Magma Solidification Processes beneath Kilauea Volcano, Hawaii: a Quantitative Textural and Geochemical Study of the 1969-1974 Mauna Ulu Lavas

Abstract

Kilauea volcano is a very intensively studied, active basaltic magmatic system and thus represents an ideal location to study magma solidification processes in a natural environment. Understanding solidification is important in refining models of magma chamber dynamics and its detailed study may improve our knowledge of magma system evolution. In this study magma solidification processes are examined and quantified using samples from the 1969–1974 Mauna Ulu (MU) rift eruption. We have collected major and trace element whole-rock data plus in situ olivine compositions, along with crystal size distribution data on 11 lava samples. The observed whole-rock chemical variation was partly produced by olivine addition within the Kilauea edifice. At least two distinct olivine populations are inferred from quantitative textural analysis: (1) a 3–40-year-old population characterized by a low crystal density, greater crystal length and flatter slopes of the crystal size distributions (CSDs); (2) a 1·5–15-year-old population marked by a high density of smaller crystals and steep CSD slopes. The range in olivine composition suggests that all these crystals grew from a range of different magmas, probably closely related by crystal fractionation. The ubiquitous presence of deformed olivine crystals shows that population 1 reflects a component that must have mostly originated by disruption of a deformed cumulate. This antecrystic olivine population represents an earlier-coarsened and aggregated, cumulate-forming magma component. In contrast, the phenocrystic population 2 represents a late magma component formed in the summit magma storage region. Our results are consistent with the hypothesis that the components of the MU magmas followed two different routes.
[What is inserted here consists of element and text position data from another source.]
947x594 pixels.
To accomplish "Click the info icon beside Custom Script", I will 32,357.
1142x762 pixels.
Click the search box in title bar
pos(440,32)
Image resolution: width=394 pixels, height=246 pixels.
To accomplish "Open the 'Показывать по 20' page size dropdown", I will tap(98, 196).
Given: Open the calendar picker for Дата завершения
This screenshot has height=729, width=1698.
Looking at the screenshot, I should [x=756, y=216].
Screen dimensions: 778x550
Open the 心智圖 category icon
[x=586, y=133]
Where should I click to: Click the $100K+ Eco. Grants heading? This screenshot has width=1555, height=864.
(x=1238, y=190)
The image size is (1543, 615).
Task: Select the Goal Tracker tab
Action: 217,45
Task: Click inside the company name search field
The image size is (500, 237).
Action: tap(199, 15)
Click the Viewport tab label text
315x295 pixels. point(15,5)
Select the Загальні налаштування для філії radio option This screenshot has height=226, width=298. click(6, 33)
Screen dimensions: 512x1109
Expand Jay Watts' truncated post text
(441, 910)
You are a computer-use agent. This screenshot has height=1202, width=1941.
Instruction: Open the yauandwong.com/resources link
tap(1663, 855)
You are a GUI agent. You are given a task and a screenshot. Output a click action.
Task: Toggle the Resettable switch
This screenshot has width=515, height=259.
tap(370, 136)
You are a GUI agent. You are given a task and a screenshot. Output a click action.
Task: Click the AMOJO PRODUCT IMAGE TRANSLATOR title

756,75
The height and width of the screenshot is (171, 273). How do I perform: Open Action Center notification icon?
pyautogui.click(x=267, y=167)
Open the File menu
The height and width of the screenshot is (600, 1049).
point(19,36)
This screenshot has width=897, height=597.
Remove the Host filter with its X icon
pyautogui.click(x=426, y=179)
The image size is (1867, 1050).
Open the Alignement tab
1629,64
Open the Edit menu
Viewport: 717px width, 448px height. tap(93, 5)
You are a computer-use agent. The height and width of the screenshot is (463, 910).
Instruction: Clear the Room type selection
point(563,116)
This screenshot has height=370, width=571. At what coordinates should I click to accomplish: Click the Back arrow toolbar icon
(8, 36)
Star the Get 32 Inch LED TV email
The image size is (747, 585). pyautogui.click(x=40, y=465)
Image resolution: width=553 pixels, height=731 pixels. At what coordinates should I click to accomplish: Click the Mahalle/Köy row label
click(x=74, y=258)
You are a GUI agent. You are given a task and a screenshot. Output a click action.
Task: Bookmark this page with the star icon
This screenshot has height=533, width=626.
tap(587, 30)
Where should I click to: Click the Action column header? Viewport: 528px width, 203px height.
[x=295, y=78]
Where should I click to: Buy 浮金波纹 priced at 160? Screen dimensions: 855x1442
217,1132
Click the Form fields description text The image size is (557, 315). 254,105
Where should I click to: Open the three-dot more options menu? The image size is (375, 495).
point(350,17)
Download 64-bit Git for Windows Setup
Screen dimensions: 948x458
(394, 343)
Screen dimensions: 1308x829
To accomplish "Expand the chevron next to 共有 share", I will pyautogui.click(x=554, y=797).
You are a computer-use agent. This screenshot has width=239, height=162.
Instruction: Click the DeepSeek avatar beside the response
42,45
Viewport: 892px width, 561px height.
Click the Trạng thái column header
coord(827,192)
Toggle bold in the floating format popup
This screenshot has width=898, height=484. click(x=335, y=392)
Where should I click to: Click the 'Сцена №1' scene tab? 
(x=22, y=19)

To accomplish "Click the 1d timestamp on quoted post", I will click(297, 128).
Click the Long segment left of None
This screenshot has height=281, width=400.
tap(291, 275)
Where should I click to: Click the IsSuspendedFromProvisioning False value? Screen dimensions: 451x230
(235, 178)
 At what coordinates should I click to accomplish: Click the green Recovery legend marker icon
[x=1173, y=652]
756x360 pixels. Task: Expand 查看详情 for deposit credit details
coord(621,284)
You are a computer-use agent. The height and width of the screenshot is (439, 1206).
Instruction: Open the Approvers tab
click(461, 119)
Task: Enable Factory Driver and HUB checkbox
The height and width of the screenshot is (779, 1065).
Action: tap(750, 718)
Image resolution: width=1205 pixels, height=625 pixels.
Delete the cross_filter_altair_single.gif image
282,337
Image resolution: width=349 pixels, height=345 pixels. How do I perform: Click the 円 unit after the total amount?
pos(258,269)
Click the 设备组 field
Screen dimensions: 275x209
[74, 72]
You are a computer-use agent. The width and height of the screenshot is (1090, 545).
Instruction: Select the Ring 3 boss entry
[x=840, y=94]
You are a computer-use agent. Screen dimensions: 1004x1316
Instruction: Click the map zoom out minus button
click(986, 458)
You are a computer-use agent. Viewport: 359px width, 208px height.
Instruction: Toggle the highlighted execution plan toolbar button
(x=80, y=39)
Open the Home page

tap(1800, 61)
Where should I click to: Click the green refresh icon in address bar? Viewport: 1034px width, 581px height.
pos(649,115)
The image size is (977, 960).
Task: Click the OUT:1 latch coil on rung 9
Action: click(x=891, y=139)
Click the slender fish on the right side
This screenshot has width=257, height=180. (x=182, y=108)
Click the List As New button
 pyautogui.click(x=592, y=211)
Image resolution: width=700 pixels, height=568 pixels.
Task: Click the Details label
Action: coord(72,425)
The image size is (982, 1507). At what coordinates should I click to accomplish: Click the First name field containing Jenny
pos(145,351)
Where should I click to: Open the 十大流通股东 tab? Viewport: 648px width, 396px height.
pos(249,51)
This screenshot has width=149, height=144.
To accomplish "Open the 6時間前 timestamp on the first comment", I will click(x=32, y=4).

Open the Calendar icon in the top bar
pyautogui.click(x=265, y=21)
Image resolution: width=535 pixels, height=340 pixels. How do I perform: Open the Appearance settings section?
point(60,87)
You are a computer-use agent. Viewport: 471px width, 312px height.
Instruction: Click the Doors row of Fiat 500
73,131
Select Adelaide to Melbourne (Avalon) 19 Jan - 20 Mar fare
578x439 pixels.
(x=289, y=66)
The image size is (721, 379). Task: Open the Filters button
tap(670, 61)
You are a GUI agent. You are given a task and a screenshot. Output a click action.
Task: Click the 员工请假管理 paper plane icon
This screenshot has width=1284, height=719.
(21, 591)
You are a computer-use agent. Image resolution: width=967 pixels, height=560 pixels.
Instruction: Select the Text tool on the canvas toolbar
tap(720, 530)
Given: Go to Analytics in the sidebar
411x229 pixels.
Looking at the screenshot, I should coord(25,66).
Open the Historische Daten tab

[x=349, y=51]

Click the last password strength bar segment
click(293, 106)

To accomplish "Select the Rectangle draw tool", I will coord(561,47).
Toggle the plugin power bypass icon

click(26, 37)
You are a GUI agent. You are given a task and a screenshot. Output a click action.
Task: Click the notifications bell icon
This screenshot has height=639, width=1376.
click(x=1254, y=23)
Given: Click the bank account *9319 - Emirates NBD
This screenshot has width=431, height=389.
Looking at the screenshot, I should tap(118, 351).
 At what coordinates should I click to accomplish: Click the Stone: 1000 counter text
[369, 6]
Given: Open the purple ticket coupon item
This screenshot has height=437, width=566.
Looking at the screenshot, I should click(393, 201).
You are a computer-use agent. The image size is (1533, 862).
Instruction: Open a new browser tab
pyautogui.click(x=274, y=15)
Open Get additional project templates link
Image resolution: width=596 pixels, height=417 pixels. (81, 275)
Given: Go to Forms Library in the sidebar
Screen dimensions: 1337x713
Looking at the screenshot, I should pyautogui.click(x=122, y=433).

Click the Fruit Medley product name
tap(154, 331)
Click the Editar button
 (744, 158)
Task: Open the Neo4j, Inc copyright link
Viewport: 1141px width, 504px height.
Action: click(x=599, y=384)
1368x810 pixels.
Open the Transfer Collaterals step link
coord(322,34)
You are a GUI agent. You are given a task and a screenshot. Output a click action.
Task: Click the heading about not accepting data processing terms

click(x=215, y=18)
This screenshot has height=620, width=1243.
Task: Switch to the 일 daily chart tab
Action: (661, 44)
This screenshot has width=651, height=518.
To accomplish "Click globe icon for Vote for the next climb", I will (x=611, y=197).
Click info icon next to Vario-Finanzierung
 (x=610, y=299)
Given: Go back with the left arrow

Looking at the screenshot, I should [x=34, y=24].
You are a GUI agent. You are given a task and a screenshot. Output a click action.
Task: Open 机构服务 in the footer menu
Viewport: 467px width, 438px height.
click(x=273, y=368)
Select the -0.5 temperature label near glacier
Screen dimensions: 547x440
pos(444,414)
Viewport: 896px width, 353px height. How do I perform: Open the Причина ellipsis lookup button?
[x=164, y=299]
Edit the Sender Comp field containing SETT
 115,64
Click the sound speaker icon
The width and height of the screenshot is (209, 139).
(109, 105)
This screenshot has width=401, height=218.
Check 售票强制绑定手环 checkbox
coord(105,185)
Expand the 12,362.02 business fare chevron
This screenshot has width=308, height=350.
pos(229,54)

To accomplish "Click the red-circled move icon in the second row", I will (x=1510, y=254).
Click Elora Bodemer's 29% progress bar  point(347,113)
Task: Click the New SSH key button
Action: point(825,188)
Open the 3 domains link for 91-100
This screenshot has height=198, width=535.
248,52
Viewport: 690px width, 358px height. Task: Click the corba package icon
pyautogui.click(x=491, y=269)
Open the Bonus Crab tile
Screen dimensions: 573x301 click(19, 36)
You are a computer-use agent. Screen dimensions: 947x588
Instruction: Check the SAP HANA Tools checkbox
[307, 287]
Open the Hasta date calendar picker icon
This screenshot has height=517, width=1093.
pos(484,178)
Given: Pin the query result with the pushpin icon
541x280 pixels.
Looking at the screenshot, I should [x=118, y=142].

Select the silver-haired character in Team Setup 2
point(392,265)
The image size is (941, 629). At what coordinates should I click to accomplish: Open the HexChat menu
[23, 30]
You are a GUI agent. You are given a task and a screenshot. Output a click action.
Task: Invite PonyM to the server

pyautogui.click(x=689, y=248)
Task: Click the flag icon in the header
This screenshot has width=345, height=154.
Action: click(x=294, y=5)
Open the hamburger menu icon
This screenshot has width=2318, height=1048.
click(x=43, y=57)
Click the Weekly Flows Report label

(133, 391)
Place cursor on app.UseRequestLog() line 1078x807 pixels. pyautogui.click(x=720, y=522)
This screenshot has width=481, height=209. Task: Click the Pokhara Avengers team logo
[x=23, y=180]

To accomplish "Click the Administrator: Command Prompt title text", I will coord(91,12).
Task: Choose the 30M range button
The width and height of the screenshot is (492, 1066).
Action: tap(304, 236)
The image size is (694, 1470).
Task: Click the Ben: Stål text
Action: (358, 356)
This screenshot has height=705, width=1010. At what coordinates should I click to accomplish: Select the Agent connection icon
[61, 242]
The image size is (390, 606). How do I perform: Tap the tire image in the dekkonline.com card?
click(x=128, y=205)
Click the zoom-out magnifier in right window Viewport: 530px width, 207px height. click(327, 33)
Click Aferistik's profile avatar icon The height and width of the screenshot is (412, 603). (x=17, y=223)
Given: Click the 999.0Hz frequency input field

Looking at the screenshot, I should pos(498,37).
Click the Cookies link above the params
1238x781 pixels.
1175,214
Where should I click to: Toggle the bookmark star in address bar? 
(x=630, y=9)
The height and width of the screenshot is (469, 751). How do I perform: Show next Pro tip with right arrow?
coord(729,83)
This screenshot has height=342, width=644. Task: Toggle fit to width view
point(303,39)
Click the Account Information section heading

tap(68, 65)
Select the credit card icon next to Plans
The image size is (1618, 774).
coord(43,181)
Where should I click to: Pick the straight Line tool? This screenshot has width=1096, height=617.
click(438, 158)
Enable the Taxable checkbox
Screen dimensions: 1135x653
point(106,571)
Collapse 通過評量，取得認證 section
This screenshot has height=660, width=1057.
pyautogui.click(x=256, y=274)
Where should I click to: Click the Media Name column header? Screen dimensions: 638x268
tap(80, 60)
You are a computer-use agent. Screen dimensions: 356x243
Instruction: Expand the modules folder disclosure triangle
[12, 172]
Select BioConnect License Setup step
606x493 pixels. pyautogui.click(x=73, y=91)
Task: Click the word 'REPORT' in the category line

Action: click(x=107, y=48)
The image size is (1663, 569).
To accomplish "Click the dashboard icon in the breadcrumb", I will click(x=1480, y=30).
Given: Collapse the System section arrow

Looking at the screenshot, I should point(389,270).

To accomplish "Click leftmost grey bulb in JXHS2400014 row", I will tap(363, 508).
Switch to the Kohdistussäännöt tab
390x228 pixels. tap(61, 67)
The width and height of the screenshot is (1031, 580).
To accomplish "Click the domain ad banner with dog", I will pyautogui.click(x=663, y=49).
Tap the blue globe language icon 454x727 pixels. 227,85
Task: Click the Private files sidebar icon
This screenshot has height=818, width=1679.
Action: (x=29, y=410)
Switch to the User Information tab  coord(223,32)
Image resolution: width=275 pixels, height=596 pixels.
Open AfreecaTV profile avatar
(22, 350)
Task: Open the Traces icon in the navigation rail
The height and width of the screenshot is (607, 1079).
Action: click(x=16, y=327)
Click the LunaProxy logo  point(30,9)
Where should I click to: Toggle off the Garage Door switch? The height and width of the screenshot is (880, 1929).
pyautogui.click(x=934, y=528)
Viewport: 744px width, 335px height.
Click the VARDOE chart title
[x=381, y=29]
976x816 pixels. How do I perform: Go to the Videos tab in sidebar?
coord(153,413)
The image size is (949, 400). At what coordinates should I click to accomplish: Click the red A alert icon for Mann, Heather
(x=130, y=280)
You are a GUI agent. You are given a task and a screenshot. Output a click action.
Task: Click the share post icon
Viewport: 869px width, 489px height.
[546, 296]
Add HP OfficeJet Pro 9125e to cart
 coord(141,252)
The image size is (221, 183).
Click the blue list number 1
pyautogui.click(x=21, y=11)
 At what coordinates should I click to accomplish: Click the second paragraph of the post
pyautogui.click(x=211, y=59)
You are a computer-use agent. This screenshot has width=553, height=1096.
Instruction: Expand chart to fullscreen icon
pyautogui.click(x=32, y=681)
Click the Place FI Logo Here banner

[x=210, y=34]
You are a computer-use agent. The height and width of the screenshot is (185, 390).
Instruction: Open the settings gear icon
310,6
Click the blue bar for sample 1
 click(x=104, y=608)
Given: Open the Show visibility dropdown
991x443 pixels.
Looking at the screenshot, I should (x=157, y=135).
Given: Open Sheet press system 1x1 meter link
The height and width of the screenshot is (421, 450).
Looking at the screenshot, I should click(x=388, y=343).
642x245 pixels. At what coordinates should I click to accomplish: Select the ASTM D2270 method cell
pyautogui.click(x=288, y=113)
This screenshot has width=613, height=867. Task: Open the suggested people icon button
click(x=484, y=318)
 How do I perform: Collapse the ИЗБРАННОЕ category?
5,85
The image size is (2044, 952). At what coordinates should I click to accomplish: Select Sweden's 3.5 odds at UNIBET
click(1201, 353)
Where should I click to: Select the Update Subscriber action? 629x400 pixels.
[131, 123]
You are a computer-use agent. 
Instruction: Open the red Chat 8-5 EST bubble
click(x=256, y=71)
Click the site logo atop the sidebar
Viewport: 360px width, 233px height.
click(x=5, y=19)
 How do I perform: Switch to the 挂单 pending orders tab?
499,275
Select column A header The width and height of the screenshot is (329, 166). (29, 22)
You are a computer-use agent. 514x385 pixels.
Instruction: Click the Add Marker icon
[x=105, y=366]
The deformed-olivine-bearing magma moved along the deep basal décollement then rose through vertical pipe-like conduits under the MU rift. The undeformed-olivine-bearing magma rose via the main conduit to the summit reservoir and then moved out along the rift zone, where the magmas mixed in small chambers. The presence of narrow, reversely zoned olivine rims suggests that the mixing occurred just prior to eruption.